[start]

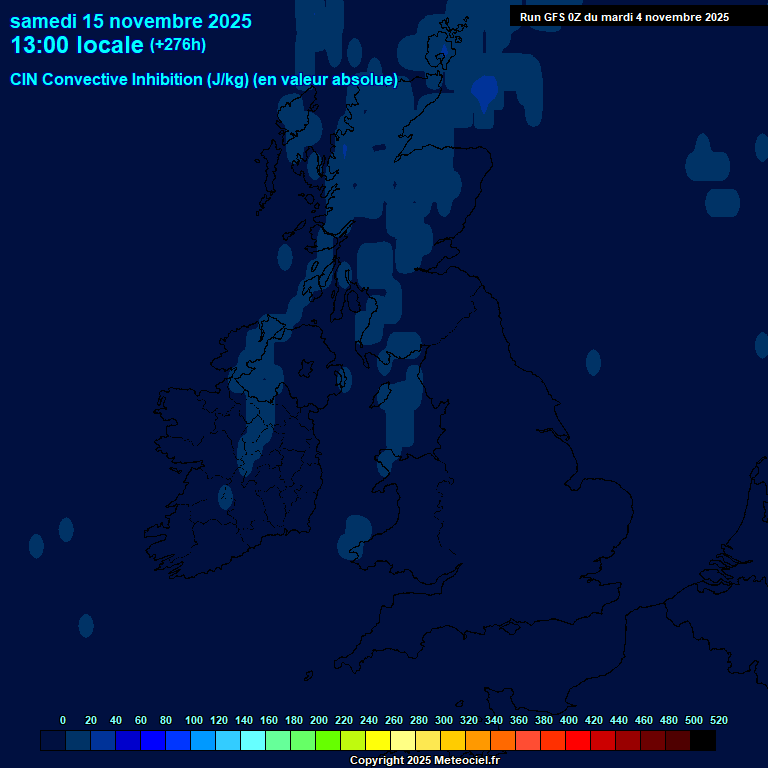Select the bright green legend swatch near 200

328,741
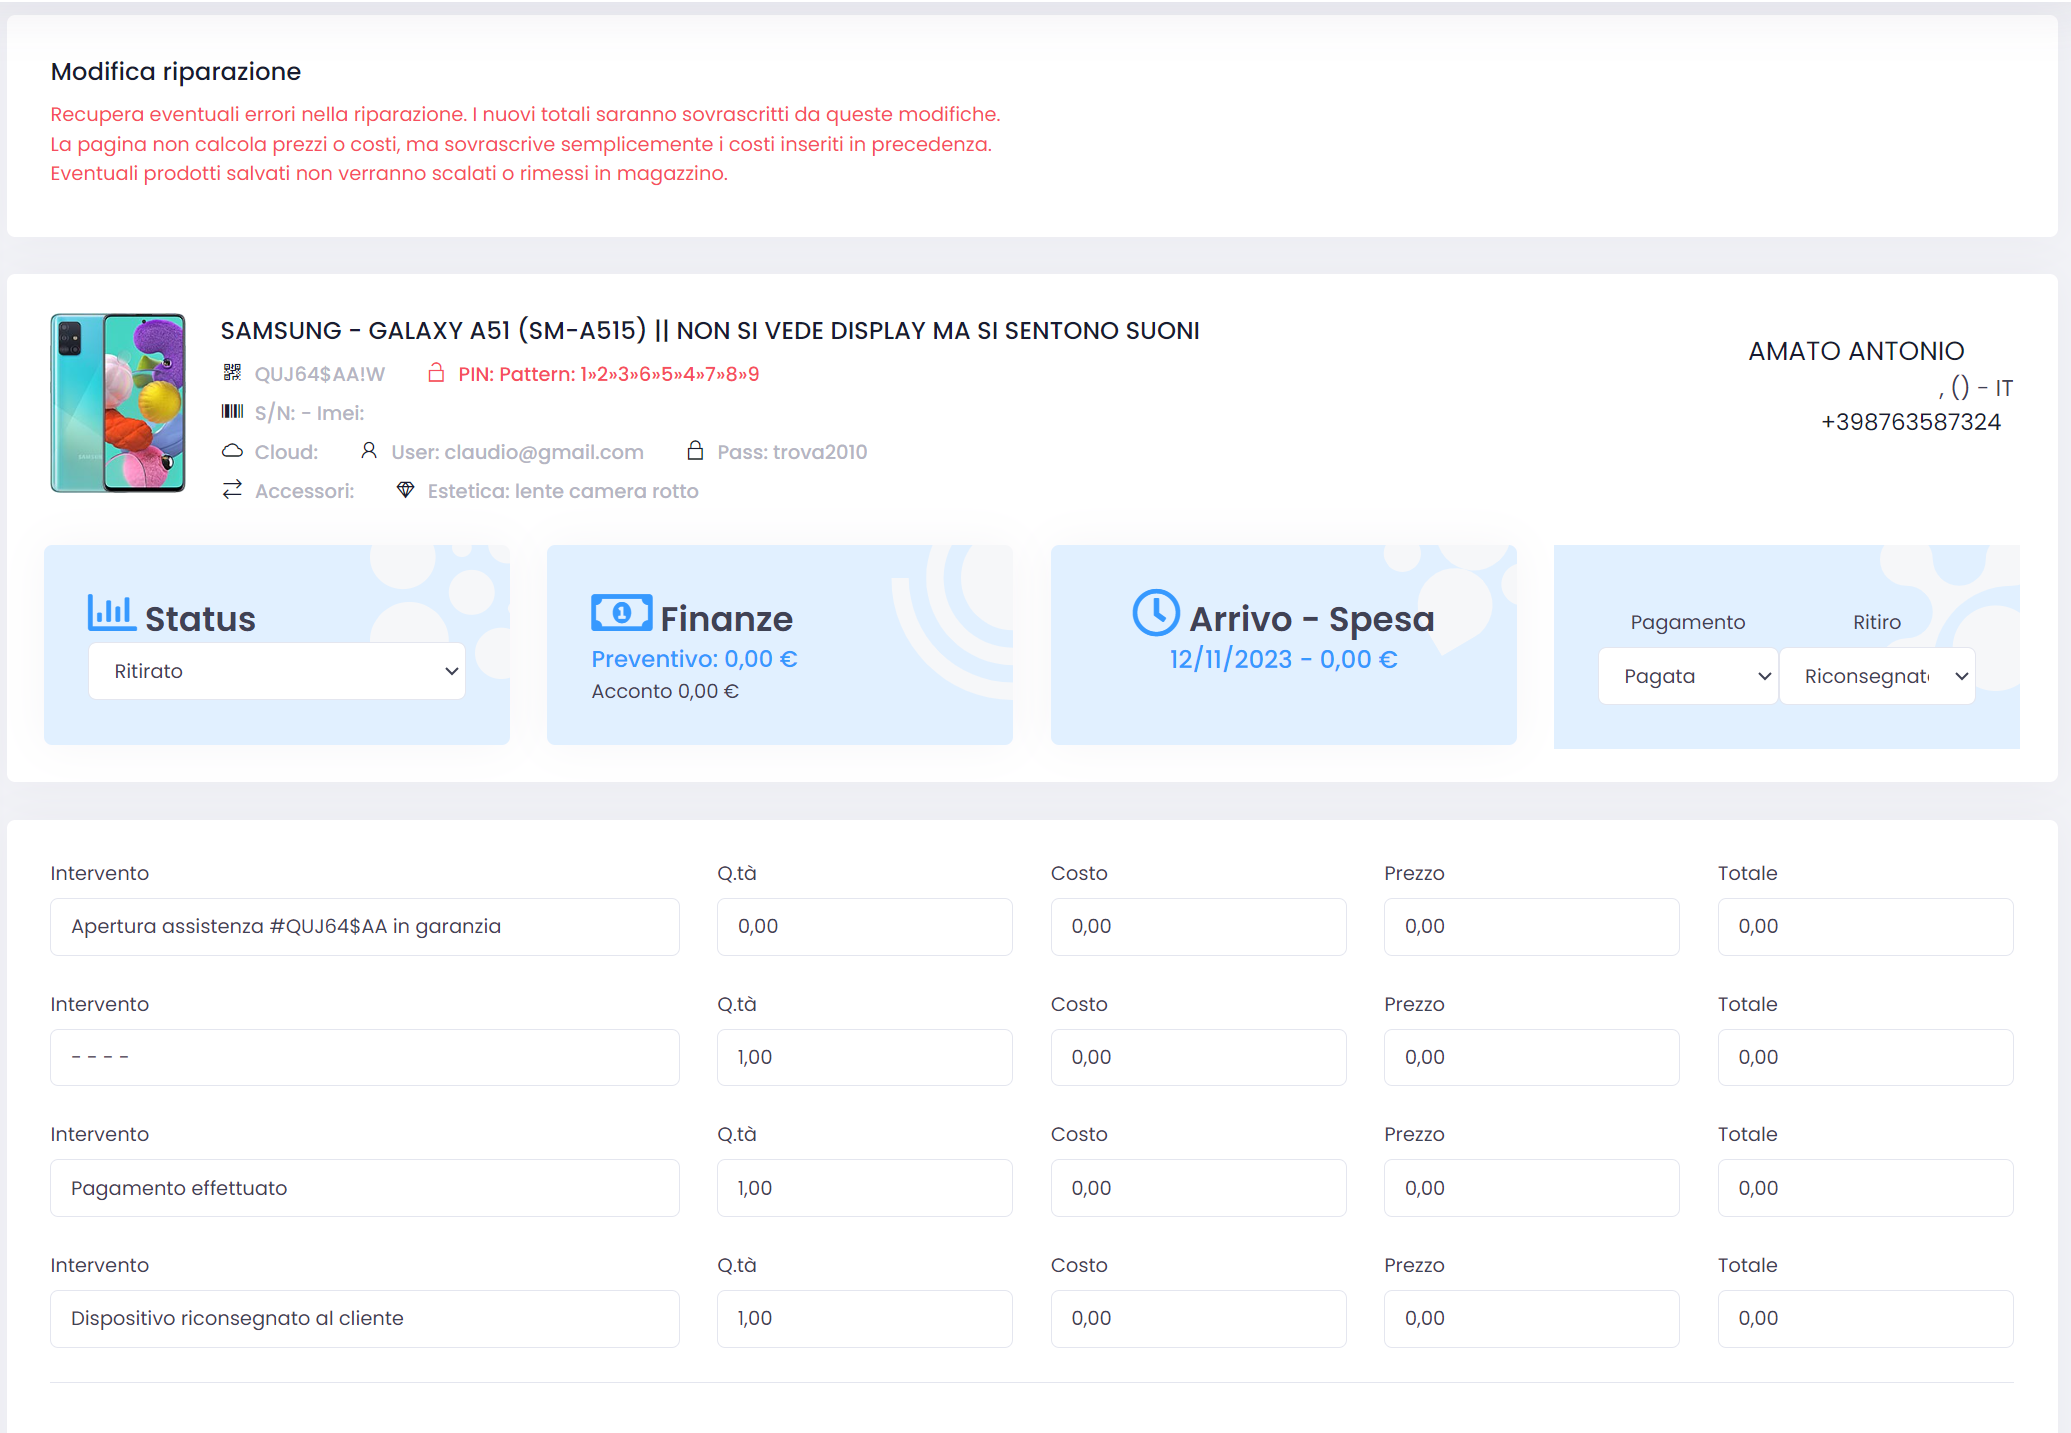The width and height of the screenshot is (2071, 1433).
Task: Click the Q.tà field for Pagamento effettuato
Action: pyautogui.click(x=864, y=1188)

[end]

— Problem description —
Rewrite the rows above with "swatch" changed to "sample" wherever it occurs, leaving everything else unchanged. Omit the pictures from your version.

— Exercise output —
Select the bright green legend sample near 200

328,741
The width and height of the screenshot is (2071, 1433).
Task: Click the Q.tà field for Pagamento effettuato
Action: pyautogui.click(x=864, y=1188)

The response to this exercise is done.